Remembering the Dead
Photo courtesy of Kumanan
As a Catholic, I start November with All Souls Day remembering our departed loved ones; as a Tamil, November ends with remembering the Tamil militants who sacrificed their lives for a Tamil homeland.
I was born in Jaffna and survived through Eelam Wars 1 and 2. I witnessed the killing of our villagers by the Indian Peace Keeping Force (IPKF) in 1987 and the Air Force’s bombing of the Navaly church in 1995.
Before I was born, Inpam and Selvam were the first people to be arrested and murdered under Prevention of Terrorist Act. Selvam was a young man married to Inpam’s sister. He was not connected to terrorism but being a brother-in-law, he was also killed.
Before I was born, male students from our village opposed the government. The police raided their houses. Bala was one of those taken into custody and disappeared. Our village men and women joined different militant groups and sacrificed their lives.

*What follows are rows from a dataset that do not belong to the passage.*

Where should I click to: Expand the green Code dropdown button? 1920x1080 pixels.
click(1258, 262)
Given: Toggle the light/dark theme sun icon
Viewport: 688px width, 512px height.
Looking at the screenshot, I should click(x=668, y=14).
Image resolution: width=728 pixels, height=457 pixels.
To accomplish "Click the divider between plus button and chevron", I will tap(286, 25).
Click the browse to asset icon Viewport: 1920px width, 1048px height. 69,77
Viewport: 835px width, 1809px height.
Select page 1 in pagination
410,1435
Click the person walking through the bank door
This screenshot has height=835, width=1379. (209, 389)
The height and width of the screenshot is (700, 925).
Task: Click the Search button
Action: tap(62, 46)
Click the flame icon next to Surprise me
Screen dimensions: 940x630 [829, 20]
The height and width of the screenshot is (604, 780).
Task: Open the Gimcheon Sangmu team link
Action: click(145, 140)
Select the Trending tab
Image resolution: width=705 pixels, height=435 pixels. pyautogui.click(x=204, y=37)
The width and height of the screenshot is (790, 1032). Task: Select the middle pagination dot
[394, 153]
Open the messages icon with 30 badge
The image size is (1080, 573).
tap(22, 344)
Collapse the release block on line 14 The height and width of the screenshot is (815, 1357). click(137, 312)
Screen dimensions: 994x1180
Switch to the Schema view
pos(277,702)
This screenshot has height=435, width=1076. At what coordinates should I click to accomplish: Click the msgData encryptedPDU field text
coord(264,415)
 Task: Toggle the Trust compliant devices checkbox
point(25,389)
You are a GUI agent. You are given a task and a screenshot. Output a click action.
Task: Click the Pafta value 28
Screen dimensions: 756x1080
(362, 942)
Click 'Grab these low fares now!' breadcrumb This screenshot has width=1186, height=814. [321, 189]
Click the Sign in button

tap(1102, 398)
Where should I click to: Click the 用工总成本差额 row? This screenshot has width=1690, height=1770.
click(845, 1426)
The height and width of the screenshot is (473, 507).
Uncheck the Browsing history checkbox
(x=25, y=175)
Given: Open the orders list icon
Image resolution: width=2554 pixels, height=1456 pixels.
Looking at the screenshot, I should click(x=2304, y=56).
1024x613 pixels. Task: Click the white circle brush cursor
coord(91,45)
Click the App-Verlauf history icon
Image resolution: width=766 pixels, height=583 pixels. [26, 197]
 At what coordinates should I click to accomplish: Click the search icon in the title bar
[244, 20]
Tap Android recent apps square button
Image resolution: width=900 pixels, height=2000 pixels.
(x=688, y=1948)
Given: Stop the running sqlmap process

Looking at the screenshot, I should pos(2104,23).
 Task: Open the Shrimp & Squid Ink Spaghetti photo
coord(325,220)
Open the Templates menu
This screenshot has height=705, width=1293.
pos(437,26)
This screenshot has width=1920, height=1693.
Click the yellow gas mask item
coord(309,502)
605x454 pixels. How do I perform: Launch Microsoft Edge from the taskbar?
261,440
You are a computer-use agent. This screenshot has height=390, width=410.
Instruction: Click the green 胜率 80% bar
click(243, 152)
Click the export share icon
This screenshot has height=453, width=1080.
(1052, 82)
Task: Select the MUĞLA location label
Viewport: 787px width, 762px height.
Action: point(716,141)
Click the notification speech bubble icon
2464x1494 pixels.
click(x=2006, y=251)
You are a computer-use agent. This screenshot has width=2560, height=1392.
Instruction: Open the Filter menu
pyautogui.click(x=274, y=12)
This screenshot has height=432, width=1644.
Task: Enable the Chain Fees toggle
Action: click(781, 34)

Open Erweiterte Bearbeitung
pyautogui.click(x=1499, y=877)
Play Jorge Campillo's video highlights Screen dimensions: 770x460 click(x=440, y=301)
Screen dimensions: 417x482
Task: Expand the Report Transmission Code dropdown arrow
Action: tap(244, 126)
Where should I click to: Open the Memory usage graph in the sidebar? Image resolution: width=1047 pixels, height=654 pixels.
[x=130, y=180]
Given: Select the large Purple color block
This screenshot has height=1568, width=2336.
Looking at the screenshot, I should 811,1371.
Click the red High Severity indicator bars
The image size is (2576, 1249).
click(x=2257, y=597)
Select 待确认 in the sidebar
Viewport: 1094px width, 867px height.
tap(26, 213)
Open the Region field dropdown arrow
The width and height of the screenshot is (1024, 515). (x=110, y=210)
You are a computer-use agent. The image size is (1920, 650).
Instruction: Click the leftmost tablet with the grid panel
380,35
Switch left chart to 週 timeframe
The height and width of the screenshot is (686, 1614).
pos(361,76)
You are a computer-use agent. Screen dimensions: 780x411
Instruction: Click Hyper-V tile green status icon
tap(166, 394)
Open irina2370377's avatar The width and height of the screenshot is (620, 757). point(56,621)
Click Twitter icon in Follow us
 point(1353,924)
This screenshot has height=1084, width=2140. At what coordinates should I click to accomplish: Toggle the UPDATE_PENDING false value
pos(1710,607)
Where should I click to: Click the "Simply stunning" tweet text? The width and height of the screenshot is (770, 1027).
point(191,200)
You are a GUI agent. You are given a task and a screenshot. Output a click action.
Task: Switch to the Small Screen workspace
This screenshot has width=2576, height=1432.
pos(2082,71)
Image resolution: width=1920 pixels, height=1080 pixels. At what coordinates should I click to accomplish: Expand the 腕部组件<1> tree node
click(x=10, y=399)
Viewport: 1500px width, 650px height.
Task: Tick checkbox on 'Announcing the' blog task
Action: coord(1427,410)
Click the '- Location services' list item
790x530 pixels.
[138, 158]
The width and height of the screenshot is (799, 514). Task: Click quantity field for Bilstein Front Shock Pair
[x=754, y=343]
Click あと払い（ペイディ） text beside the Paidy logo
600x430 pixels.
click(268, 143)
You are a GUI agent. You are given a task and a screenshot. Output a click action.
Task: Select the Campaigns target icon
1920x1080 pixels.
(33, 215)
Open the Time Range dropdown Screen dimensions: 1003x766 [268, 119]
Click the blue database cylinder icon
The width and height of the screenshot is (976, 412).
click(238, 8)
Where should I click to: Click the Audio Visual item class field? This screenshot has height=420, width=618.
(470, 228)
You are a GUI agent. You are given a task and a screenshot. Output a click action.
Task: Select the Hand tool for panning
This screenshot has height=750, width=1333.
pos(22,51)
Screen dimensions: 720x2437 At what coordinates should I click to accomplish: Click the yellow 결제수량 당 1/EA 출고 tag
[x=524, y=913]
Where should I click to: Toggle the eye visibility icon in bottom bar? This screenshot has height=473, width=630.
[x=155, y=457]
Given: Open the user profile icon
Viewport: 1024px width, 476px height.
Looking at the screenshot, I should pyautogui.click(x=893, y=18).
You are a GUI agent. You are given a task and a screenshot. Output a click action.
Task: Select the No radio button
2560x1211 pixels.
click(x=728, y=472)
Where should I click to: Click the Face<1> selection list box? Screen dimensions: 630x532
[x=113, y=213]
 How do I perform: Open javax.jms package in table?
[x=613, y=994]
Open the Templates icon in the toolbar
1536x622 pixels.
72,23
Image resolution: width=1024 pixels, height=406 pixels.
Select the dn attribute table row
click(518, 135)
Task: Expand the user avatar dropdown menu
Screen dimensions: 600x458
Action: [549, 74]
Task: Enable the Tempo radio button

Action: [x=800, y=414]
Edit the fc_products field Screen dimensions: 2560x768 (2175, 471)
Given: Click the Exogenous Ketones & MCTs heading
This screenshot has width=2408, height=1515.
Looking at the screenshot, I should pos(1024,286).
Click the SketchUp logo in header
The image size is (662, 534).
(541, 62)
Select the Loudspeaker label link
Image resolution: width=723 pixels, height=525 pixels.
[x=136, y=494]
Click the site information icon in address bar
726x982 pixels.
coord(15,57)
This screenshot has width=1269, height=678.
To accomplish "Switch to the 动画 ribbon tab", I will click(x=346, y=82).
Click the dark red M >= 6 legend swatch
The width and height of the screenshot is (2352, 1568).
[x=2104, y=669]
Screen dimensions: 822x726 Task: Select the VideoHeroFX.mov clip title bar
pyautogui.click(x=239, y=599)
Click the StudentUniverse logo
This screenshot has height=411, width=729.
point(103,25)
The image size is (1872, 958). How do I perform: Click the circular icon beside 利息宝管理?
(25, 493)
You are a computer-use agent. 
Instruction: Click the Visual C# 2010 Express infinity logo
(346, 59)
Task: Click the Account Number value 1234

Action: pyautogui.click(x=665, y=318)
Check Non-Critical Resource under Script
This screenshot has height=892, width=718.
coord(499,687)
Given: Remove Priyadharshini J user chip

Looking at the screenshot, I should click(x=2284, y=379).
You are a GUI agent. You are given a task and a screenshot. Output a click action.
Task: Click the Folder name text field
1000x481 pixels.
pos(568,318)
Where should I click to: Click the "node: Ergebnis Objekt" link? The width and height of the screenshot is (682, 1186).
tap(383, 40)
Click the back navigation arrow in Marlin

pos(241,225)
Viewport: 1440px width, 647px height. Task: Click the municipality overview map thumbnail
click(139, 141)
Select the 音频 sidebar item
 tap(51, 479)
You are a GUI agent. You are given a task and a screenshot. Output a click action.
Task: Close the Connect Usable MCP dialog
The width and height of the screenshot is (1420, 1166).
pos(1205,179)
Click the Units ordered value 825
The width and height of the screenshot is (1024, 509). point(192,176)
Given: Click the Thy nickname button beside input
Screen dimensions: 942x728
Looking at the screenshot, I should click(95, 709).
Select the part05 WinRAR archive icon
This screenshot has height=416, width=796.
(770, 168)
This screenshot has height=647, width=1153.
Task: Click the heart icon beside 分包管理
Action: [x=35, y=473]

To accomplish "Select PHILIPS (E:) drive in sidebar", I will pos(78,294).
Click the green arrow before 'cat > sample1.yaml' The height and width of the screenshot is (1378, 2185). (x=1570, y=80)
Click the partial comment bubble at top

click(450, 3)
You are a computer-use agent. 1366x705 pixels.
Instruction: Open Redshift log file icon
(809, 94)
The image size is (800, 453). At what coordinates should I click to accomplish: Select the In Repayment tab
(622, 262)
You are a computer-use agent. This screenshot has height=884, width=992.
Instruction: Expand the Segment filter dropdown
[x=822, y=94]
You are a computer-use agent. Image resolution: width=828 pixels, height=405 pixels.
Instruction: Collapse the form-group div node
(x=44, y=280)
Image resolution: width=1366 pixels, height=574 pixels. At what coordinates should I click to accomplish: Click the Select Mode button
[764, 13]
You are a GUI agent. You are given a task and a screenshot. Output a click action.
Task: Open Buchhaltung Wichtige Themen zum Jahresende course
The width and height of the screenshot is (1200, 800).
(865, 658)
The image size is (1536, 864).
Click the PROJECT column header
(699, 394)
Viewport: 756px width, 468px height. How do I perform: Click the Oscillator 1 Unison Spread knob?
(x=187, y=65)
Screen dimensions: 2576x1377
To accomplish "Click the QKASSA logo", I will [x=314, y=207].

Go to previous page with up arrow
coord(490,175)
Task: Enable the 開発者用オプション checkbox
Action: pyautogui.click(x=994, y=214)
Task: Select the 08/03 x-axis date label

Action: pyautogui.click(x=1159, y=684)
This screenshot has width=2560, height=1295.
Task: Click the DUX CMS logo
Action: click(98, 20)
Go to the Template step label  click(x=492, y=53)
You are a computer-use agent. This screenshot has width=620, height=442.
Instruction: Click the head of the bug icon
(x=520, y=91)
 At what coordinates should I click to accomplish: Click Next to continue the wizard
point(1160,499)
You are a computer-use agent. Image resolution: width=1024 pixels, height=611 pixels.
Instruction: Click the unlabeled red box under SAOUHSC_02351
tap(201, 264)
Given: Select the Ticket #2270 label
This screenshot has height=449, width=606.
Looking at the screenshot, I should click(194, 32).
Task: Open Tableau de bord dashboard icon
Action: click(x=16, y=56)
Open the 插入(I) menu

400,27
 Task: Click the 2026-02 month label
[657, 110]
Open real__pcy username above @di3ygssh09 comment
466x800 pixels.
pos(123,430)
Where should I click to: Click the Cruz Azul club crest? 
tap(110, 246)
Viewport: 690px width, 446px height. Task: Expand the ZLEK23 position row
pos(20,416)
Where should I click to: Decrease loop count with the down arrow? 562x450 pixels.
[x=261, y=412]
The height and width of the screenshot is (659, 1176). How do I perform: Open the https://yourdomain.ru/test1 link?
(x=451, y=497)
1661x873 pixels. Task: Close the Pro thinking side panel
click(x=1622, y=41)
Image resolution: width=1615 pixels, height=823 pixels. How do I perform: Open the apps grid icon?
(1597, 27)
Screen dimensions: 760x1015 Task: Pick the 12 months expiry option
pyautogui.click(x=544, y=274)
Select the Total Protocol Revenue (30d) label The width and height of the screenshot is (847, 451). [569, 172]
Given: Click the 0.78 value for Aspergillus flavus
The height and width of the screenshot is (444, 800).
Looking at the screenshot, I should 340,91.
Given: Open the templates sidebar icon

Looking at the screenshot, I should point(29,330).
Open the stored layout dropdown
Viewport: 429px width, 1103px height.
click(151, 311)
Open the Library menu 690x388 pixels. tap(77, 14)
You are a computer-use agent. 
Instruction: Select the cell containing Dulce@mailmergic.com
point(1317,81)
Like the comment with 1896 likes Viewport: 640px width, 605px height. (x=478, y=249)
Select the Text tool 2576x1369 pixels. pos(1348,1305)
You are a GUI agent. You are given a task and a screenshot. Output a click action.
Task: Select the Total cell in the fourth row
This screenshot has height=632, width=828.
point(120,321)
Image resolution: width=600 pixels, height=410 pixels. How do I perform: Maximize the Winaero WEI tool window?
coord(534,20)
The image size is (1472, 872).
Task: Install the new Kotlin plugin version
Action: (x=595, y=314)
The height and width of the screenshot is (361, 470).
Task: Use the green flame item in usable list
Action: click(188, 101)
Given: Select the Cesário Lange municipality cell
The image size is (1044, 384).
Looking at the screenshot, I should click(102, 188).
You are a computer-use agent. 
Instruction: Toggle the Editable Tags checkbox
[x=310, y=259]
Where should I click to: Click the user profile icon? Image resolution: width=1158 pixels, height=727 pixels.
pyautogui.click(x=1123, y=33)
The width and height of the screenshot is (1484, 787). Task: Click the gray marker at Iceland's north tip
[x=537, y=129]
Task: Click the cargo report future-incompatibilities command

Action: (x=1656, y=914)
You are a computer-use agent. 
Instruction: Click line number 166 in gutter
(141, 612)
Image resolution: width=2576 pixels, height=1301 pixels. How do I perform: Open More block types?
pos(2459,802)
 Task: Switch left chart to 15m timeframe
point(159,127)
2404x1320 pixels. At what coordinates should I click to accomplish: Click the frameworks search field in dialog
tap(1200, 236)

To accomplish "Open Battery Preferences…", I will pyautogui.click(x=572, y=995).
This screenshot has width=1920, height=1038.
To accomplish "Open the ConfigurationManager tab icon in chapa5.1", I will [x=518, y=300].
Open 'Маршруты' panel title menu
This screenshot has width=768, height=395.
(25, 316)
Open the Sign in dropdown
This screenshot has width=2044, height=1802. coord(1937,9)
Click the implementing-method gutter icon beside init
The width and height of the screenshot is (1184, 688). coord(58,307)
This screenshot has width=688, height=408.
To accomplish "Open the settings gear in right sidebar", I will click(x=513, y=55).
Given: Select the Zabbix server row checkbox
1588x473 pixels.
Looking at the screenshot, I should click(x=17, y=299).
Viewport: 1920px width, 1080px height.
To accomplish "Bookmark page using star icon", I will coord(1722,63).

As a Tamil, my birth was connected with death. Death became part of my life from a very young age. We slept under concrete slabs to escape the shells. We ran to the temple to escape the gunshots. We hid inside the bunkers to escape bombardment. We left our homes to escape interrogation. Before I reached puberty I was already tired of escaping death. So like other Tamil children, I too dreamt to lay down my life for my people; I believed that might be a meaningful death as a Tamil.
I was seven years old when Thileepan sacrificed his life while making demands from the IPKF with a hunger strike. We children placed his photo on the street and offered some flowers and lit a candle for him. From a very young age, I remembered our fallen fighters with pride. As Tamils we believed that sacrificing our lives for our land was the highest form of death, which brought pride to our families.
I was 10 years old when one of our relatives, Captain Charley, was killed. He was an artist and poet. His funeral was the only funeral I have attended with honour and pride. His body was garlanded with flowers. A band played at his funeral. His body was at the Kopay cemetery, which was later bulldozed and replaced with an Army camp.
November 21 to 28 was a week of memorials held to remember the fighters. The streets were decorated with red and yellow flags with special slogans. Loudspeakers echoed military songs. Decorated vehicles and tents carried photos of combatants. At midnight of November 27, oil lamps were lit. The memorial week ended with a speech by LTTE leader Velupillai Prabakaran.
In 2017 I had the opportunity to attend the commemoration day in front of the demolished Kopay cemetery and the Army camp. It was a heart moving event. Red and yellow balloons carried a burning lamp to the sky. Seeing Tamil men crying in public surprised me.
I also attended the commemoration event at the Jaffna University. In 1996 we had moved to Colombo and made it our home. I never heard or sang any Tamil liberation songs since that day. For the first time in almost 20 years, when I heard the songs I once sang, tears rolled from my eyes. I couldn’t hide my emotions. Sadness grabbed my heart. I cried for the fighters who were sons, daughters, brothers and sisters.
I mourned those who had sacrificed their lives for the liberation of the Tamil homeland. None of us came into this world with a gun. But our circumstances made us carry a gun. I hope that one day the world will forgive them for their terrorist acts and show mercy on their loved ones who still grieve for their loss. May we hope that through the compassion taught by Lord Buddha, the wounds of terrorism will be healed.
I remember all the lost lives during the war. May they all rest in peace. May they all attain Nirvana.